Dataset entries
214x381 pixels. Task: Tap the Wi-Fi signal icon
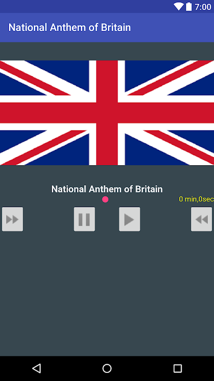coord(179,7)
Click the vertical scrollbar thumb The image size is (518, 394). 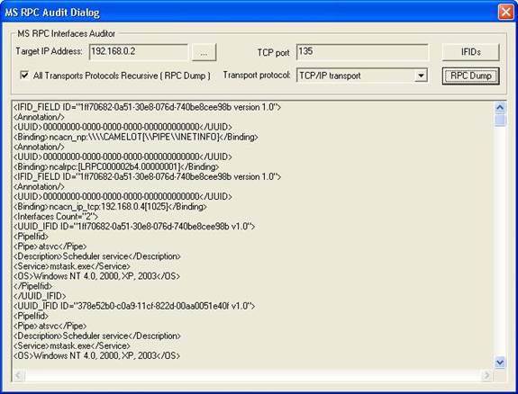500,121
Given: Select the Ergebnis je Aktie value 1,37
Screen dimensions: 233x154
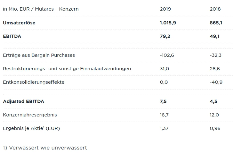Looking at the screenshot, I should pos(165,128).
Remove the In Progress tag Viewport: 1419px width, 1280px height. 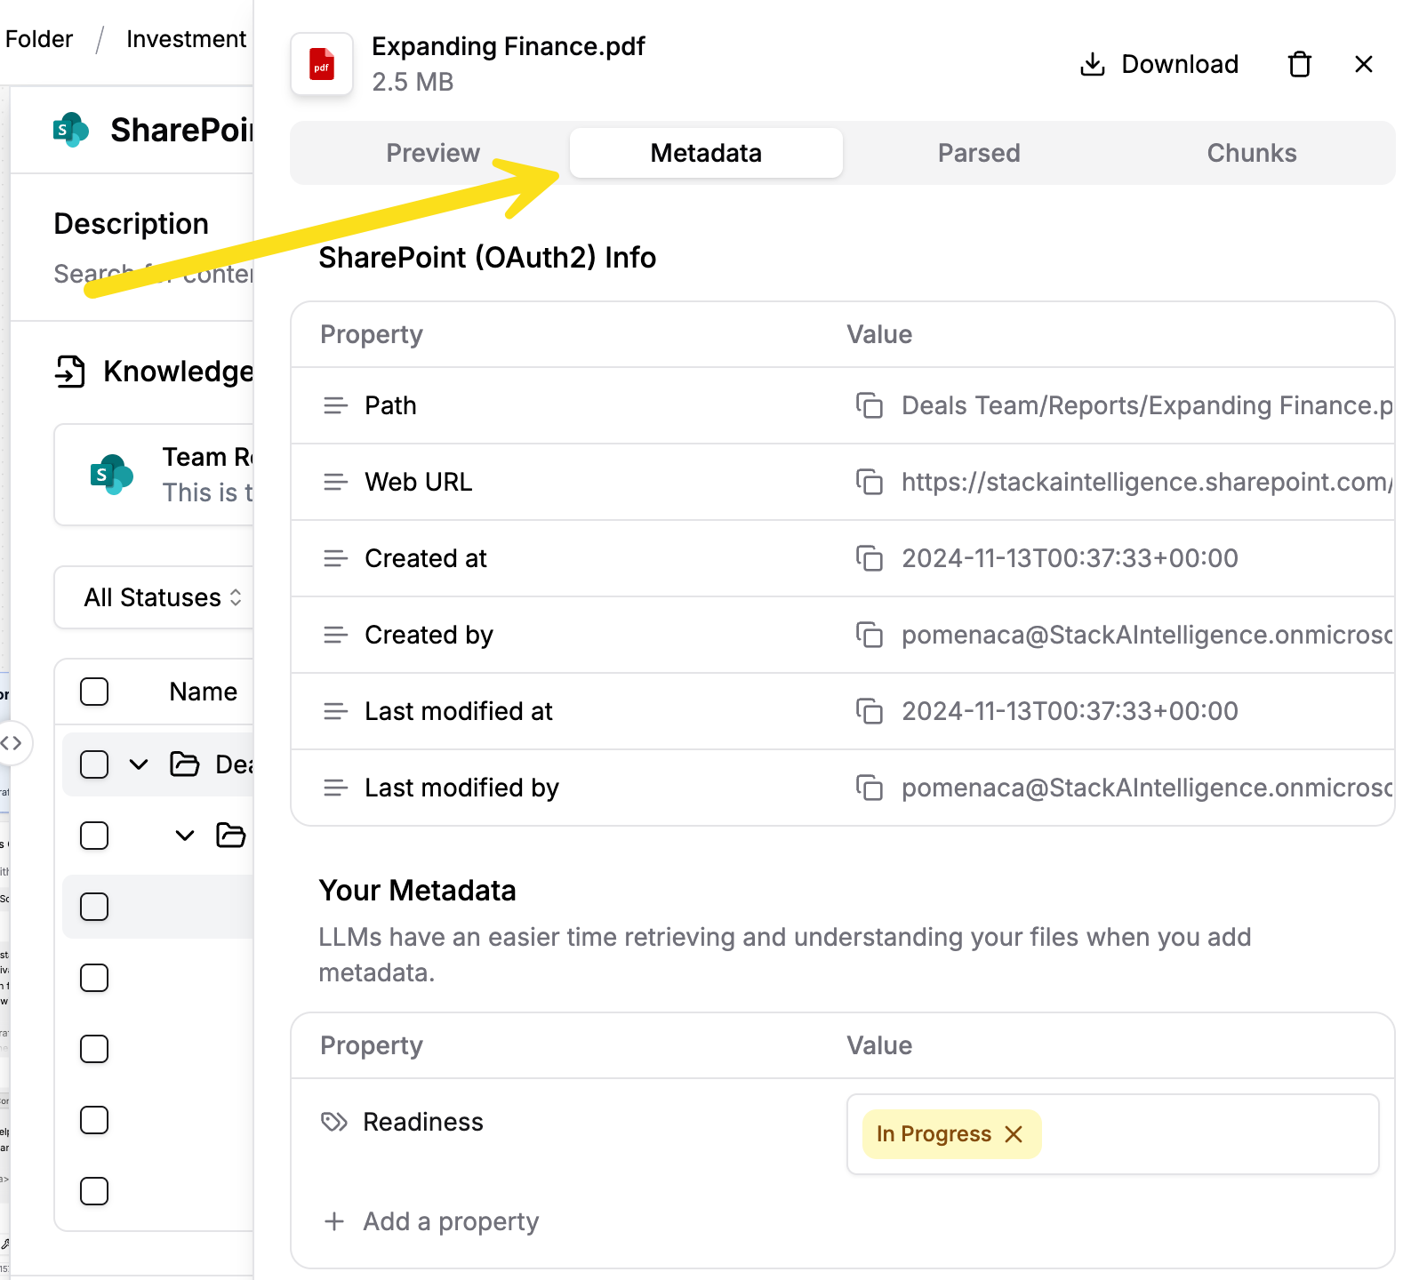click(x=1014, y=1134)
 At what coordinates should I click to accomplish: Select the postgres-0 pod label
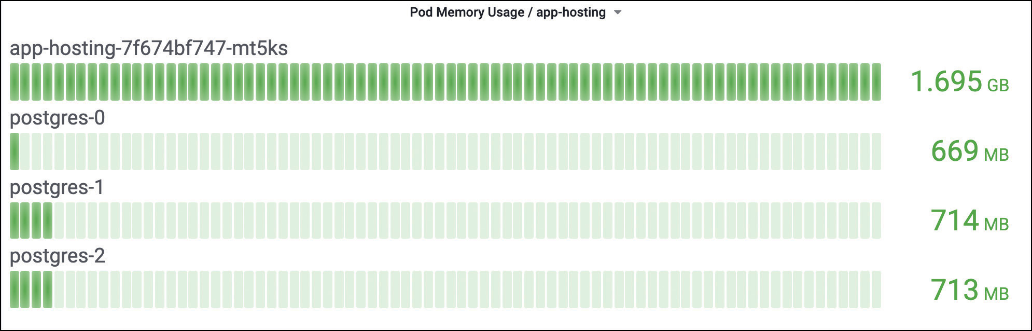[x=57, y=118]
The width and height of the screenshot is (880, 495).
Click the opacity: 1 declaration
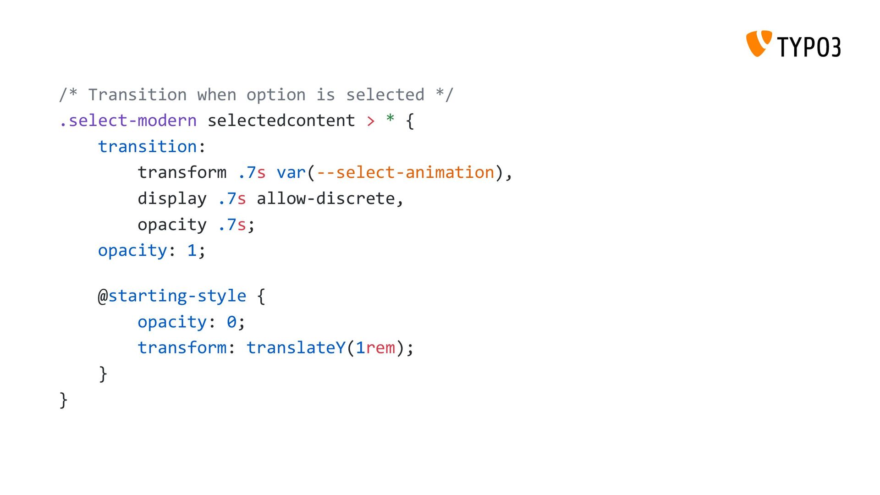click(x=152, y=251)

* **Exercise aim**: Beginning at the line that contains "The width and", give the remaining lines of the records again exactly, through the last one. Leave out pictures.

* **Solution for this exercise**:
The width and height of the screenshot is (880, 495).
Click the opacity: 1 declaration
click(x=152, y=251)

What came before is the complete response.